● What is being asked
Pick each line that has "panel" out of the records.

───── Task input

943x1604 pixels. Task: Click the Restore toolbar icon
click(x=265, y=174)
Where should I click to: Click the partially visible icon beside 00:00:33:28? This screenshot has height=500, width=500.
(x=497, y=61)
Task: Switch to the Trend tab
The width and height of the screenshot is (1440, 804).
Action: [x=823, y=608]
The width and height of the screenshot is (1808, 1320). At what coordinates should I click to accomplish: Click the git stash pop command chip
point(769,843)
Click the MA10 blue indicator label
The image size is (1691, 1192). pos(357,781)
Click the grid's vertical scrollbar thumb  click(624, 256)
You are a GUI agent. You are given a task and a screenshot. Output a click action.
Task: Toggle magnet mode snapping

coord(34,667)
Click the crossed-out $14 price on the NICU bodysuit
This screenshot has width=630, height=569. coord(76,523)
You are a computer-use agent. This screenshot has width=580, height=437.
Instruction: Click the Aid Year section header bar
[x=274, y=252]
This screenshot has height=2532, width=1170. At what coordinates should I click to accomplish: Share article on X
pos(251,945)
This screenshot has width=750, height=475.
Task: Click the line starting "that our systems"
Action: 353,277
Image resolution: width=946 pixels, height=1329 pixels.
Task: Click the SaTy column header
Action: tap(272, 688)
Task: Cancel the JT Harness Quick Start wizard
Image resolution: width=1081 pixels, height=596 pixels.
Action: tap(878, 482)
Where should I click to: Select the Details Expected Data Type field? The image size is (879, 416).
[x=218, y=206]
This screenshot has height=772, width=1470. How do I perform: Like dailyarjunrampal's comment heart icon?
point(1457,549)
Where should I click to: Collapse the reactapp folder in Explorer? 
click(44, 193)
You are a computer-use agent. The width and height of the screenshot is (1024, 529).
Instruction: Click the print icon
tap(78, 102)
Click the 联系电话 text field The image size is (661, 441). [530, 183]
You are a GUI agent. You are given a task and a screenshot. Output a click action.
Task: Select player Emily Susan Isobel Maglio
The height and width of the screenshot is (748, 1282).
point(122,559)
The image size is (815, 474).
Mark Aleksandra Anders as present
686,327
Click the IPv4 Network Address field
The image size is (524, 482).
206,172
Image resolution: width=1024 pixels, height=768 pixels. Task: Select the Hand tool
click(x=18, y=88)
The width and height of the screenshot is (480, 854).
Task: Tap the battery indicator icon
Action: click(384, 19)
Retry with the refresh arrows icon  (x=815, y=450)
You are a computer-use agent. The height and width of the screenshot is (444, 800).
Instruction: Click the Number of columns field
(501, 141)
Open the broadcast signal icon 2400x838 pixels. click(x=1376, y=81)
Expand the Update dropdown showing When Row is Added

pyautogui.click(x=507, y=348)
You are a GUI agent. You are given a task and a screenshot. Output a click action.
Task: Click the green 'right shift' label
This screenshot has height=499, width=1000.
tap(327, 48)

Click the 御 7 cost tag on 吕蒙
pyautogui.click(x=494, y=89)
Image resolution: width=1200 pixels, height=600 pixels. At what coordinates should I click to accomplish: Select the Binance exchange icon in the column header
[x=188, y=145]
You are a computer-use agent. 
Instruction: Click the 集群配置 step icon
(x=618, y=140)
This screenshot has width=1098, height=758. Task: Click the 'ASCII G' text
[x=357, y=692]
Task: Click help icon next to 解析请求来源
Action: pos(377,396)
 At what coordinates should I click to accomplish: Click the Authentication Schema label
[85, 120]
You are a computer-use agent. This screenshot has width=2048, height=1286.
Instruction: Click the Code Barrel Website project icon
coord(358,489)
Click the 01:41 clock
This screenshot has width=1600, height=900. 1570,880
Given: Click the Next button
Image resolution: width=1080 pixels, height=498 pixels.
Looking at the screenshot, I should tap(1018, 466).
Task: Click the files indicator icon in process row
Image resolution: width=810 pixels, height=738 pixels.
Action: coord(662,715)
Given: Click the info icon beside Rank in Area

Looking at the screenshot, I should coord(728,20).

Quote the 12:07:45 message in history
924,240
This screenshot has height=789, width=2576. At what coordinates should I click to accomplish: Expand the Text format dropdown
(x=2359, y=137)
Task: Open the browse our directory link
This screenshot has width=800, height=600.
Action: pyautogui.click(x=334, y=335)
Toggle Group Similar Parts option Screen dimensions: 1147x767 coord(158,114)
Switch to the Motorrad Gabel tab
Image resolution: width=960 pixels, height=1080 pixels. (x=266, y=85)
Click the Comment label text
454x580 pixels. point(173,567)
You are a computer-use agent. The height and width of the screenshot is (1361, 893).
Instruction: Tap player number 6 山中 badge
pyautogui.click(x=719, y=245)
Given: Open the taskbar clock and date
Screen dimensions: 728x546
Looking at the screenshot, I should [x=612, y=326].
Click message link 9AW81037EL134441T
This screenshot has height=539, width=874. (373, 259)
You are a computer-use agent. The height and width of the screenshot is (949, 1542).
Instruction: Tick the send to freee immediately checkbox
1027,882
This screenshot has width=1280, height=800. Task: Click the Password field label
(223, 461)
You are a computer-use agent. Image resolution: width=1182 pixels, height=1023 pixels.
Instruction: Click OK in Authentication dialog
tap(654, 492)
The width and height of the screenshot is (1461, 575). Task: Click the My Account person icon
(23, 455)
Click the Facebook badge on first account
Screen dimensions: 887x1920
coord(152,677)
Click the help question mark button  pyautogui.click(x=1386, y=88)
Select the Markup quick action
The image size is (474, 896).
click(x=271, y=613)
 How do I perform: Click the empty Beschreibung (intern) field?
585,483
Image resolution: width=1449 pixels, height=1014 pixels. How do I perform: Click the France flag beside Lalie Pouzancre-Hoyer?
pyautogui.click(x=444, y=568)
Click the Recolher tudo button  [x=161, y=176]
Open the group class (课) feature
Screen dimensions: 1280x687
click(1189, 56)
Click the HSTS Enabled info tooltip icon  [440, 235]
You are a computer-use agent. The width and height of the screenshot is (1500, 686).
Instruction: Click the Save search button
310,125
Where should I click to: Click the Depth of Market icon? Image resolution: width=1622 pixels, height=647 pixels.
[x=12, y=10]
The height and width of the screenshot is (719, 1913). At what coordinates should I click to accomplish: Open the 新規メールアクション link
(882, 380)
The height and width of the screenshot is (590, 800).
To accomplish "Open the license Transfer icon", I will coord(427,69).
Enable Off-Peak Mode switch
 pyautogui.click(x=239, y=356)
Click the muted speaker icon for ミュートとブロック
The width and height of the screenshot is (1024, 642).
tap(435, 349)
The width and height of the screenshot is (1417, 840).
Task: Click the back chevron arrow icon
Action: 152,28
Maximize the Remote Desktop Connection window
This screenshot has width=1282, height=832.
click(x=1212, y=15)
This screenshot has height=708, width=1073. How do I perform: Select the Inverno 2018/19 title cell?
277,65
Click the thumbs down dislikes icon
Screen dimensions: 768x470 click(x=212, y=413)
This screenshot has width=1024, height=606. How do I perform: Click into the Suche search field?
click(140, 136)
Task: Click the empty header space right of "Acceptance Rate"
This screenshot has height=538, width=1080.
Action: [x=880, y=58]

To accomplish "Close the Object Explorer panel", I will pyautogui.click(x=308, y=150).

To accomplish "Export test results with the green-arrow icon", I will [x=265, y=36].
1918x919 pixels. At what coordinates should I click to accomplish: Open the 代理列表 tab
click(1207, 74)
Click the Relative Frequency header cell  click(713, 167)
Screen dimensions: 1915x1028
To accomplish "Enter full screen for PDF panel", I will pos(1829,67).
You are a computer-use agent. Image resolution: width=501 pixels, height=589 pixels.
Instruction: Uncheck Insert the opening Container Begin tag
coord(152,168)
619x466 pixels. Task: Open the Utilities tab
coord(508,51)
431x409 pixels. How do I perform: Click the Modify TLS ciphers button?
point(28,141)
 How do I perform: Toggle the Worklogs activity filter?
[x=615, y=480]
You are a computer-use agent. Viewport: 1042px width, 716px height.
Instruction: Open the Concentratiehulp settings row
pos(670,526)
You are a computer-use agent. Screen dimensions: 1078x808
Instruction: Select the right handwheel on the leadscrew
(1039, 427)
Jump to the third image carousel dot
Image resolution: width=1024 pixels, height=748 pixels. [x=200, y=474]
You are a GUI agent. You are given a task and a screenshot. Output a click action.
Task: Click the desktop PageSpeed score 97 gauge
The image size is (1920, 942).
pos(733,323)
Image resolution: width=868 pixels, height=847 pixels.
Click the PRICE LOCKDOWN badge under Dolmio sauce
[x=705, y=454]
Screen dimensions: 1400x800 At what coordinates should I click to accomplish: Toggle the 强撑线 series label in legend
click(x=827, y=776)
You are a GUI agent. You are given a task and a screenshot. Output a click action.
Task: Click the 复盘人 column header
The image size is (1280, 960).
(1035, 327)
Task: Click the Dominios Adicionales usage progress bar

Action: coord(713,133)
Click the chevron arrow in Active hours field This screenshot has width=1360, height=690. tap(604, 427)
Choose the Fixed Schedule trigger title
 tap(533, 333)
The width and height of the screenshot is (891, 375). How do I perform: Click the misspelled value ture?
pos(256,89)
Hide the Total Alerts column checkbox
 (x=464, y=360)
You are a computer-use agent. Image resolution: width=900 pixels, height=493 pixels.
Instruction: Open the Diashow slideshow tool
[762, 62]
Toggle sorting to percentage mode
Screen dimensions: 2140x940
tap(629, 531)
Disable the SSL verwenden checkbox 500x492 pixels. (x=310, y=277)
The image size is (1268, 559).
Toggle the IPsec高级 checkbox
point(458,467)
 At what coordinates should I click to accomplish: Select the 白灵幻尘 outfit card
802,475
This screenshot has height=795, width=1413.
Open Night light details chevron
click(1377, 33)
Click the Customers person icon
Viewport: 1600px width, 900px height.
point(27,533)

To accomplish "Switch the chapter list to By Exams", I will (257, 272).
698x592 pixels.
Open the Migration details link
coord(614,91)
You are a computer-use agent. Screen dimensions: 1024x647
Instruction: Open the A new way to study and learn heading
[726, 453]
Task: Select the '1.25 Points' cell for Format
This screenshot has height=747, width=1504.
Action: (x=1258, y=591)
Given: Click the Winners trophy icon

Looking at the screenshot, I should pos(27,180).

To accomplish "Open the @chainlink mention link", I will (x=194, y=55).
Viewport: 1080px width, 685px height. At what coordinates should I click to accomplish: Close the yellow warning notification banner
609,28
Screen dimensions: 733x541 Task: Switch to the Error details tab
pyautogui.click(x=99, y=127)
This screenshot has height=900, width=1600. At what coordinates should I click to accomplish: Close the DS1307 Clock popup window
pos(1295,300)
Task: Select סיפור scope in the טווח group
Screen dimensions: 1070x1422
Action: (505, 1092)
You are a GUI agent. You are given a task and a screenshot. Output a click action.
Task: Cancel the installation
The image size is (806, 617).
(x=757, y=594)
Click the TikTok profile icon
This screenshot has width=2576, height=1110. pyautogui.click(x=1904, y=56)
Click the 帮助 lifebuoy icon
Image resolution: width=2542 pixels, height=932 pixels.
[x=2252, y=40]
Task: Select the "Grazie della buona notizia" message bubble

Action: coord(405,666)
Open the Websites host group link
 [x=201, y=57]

──────────

● Finished task
To accomplish "Close the Object Explorer panel", I will pyautogui.click(x=308, y=150).
To accomplish "Enter full screen for PDF panel", I will pos(1829,67).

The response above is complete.